[[ Task inputs open ]]

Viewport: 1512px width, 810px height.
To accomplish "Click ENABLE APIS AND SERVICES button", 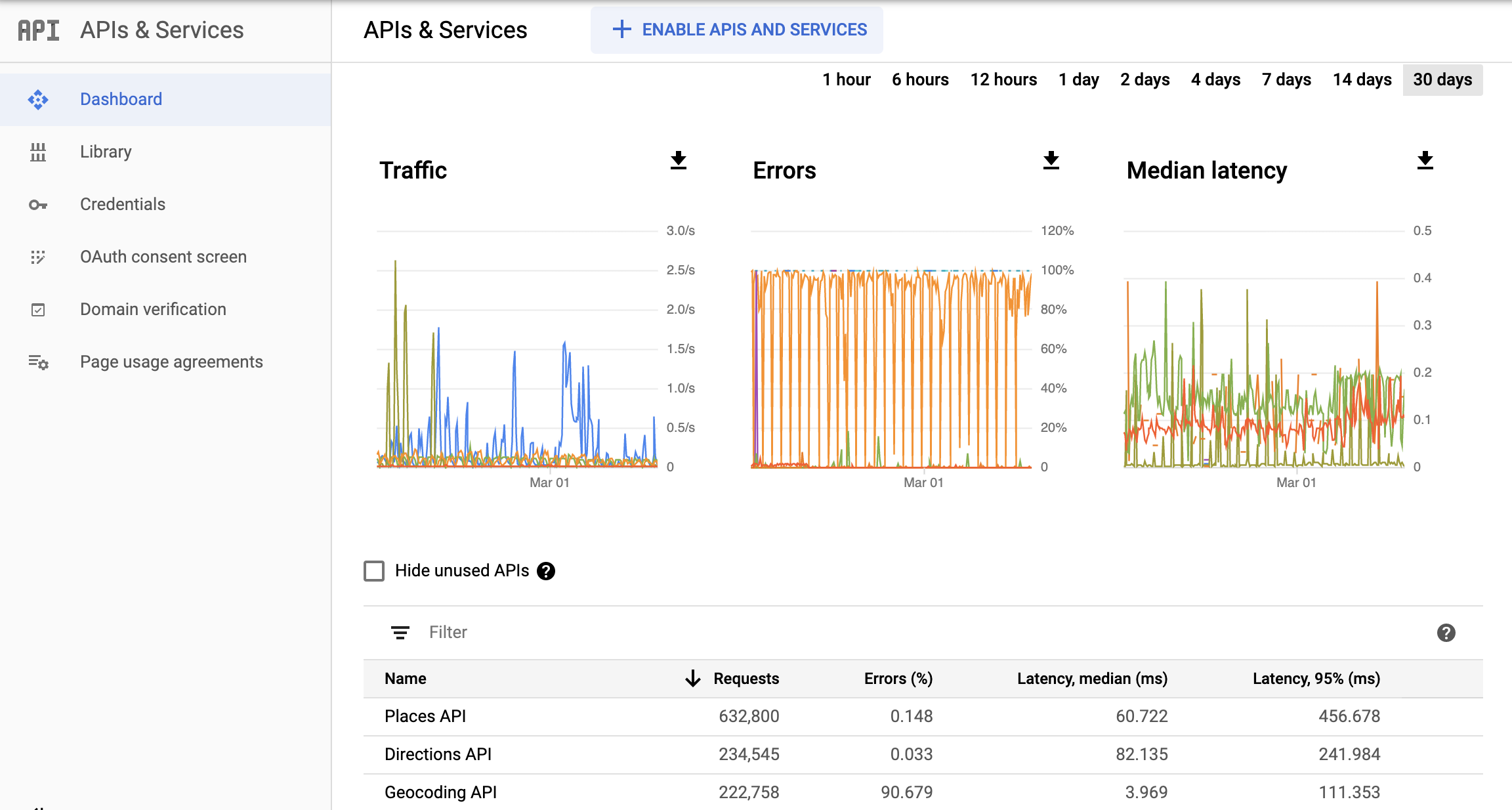I will (738, 30).

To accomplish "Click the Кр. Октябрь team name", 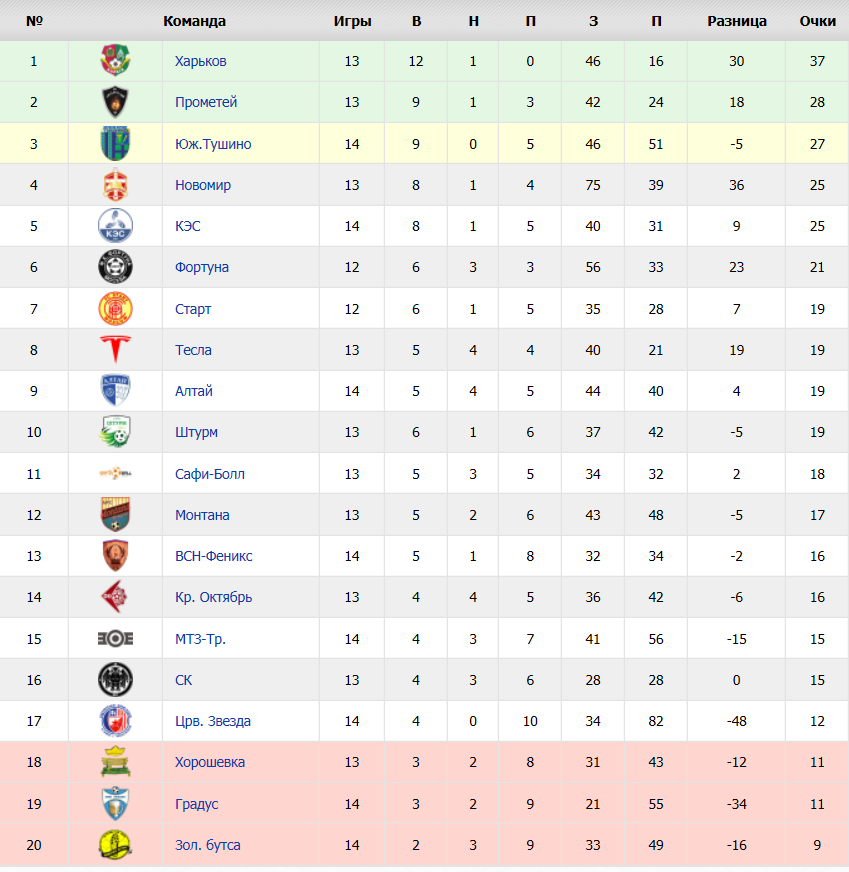I will tap(214, 597).
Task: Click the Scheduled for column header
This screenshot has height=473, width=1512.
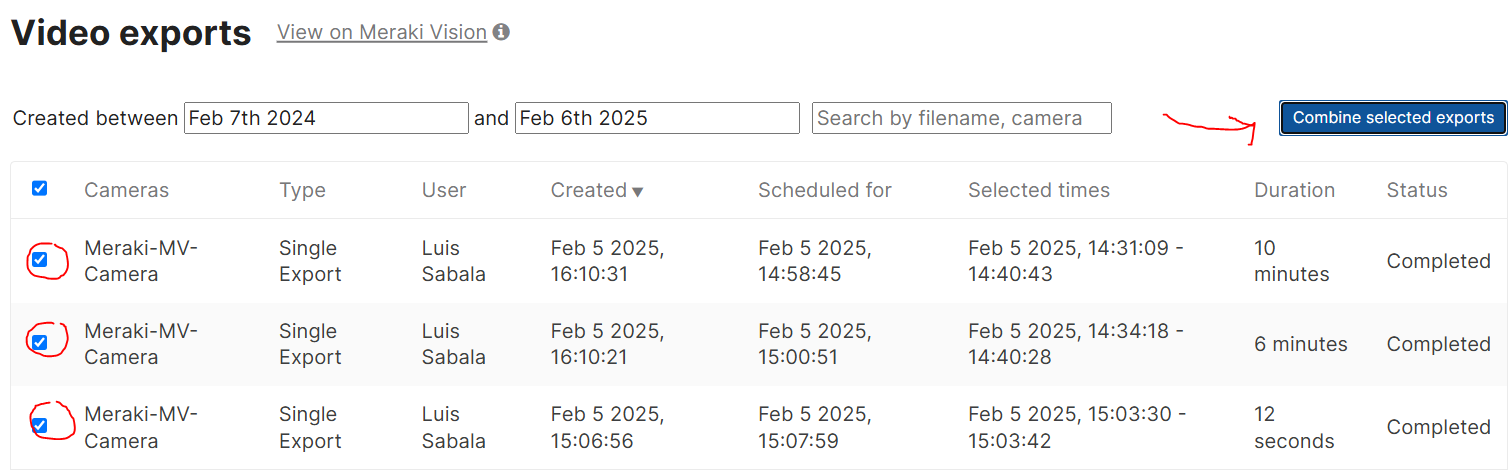Action: [x=825, y=190]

[[ Task inputs closed ]]

> [Exercise goal]: The range to set down runs from the line containing "Task: Click the Scheduled for column header" through the final line of the data, both ends included; give it exactly and drop the pictures.

> [Answer]:
Task: Click the Scheduled for column header
This screenshot has height=473, width=1512.
Action: [x=825, y=190]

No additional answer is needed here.